Terça-feira, 16 Abril

«Enemy» (O Homem Duplicado) por Fernando Vasquez

Algo de muito especial se passa no Canadá. Desde a implantação de uma série de medidas que atraíram as grandes empresas internacionais de pós-produção para o seu território, e o forte investimento do governo local nas indústrias audiovisuais, que o cinema Canadiano, e em particular no Quebeque, tem vindo a atravessar o seu melhor momento de sempre. A quantidade de produções que têm invadido o circuito de festivais, e o impacto que têm provocado, são fortes indícios de que esta é a grande potência emergente do momento no cinema mundial.

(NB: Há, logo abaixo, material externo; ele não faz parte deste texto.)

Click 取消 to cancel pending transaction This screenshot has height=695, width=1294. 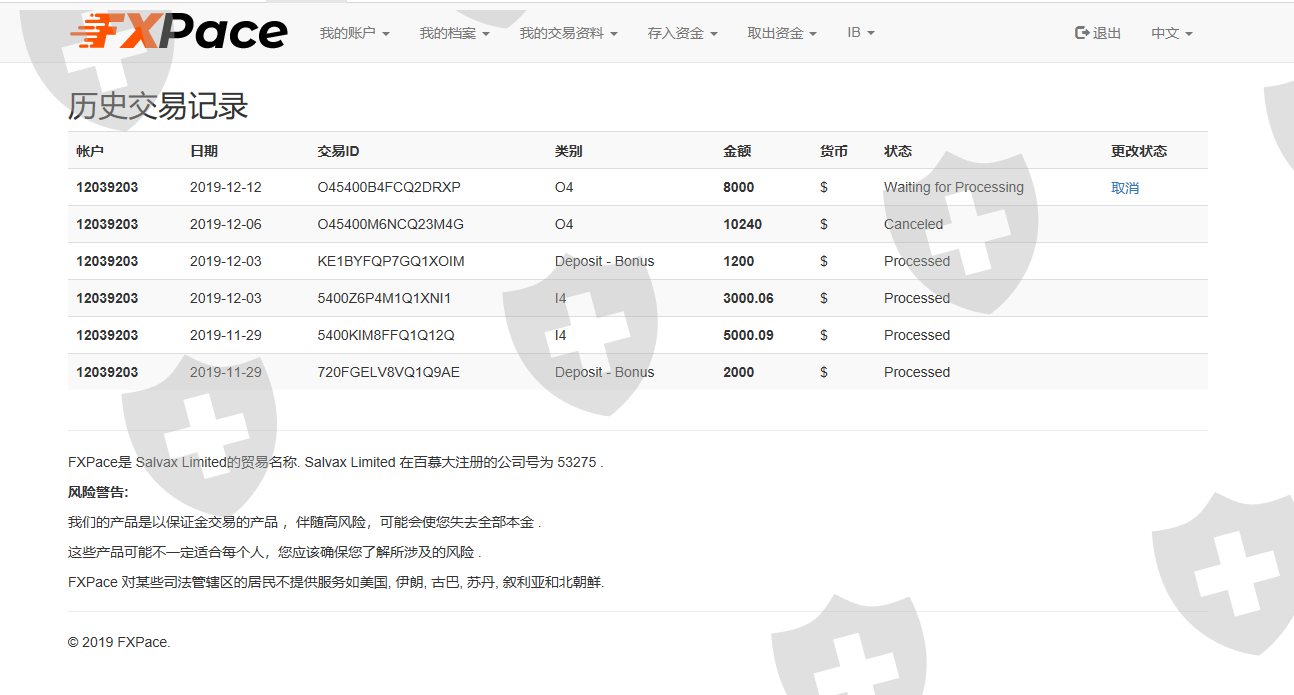[1125, 188]
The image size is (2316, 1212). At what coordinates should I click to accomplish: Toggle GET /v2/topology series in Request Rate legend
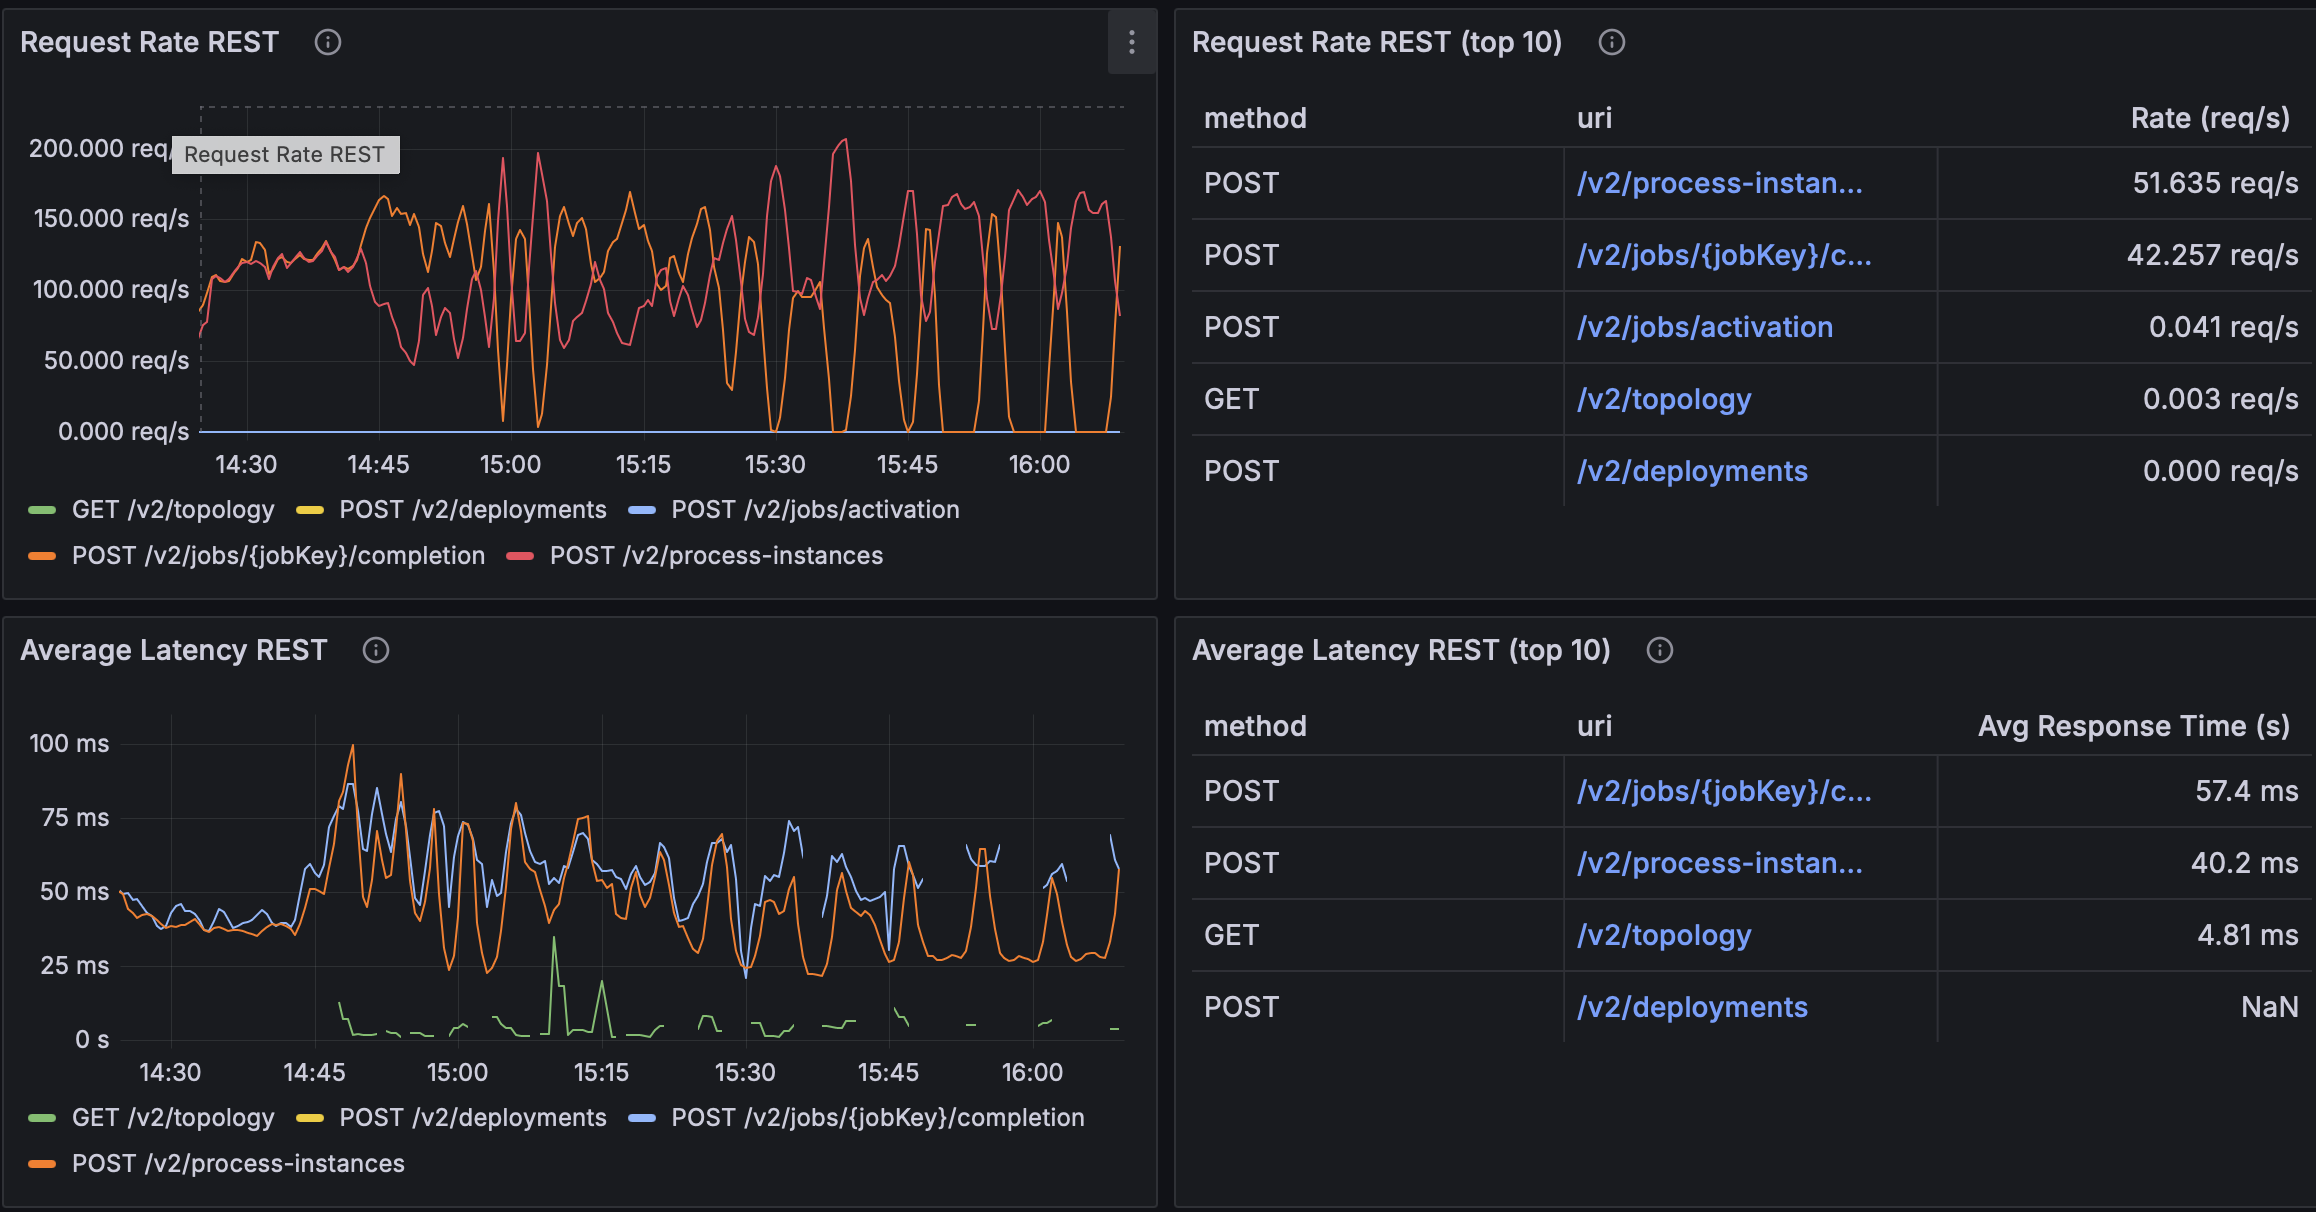tap(172, 510)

Entre muitos outros, o cineasta que mais tem dado nas vistas é Denis Villeneuve, que depois de acumular prémios em Cannes, Berlim e Locarno com curtas e longas metragens como Maelström (2000), Next Floor (2008), Polytechnique (2009) e Incendies – A Mulher que Canta (2010), aparece agora em grande estilo com a sua mais ambiciosa e brilhante obra até à data, Enemy, que apesar da sua genialidade promete polarizar audiências por esse mundo fora.

Esta adaptação de O Homem Duplicado, romance de José Saramago, narra a história de Adam Bell (Jake Gyllenhaal), um professor universitário preso a uma monótona rotina diária e, como tal, sedento de agitação. Quando ao ver um filme, recomendado por um colega de trabalho, encontra um ator fisicamente igual a si próprio, o seu mundo é autenticamente virado de pernas para o ar, sendo obrigado a confrontar o seu duplo e alguns dos seus medos e limitações, com resultados no mínimo indescritíveis.

Desde a cena de abertura, que nos faz lembrar a já lendária orgia de Eyes Wide Shut, até ao surpreendente final kafkianoEnemy é uma raridade a todos os níveis, no melhor sentido da palavra.

Ao longo de todo o filme impera uma sensação de desnorte total, cuidadosamente planeada e controlada por Villeneuve, que nos mostra um talento interminável para manipular emocionalmente a audiência. O ambiente surreal com ecos de Salvador Dali, que tempera a narrativa transformando-a numa espécie de sonho estranho, é sem duvida perturbante mas também sedutora, deixando a audiência perdida e deslumbrada em doses iguais.

A performance de Jake Gyllenhaal, num formato idêntico a Donnie Darko, é gigante e também ela surpreendente. O ator norte-americano é capaz de representar dois papéis quase paradoxais sem nunca se perder nos exageros e extremos que outros cometeram no passado, ao mesmo tempo que consegue contagiar e desorientar o público com meras expressões físicas.

Mais discretas, mas igualmente eficazes, são as representações de Mélanie Laurent e Sarah Gadon, nos papéis das respetivas esposas e namoradas dos duplos, que embora meros objetos sexuais, deixam para trás um rasto marcante.

Até Isabella Rossellini, que apesar de só aparecer por escassos instantes, sobressai, revelando que Villeneuve é igualmente apto no que toca ao controlo dramático.

O filme é pautado por uma edição e banda sonora progressiva e verdadeiramente inovadora, que inclui alguns momentos de génio, e que não nos oferece qualquer descanso, apesar do ritmo lento do desenrolar da história.

A julgar pela confusa salva de palmas do experiente público de San Sebastián, a falta de uma lógica clara e um dos finais mais insano de que há memória, este filme poderá frustrar alguns, em particular aqueles que se sentem desconfortáveis com a ideia de ceder o controlo da sua mente por completo a um autêntico louco. No entanto, os olhos arregalados e estupefactos à saída da sala de cinema indicam-nos que haverá muitos outros capazes de se voluntariar a este “abuso” com um sorriso nos lábios. Esses, sem margem para qualquer dúvida, terão em Enemy uma das mais inesquecíveis experiências de 2013.

Independentemente do resultado final uma coisa é certa, o cinema Canadiano tem agora a sua obra-prima que cimentará alicerces por esse planeta fora.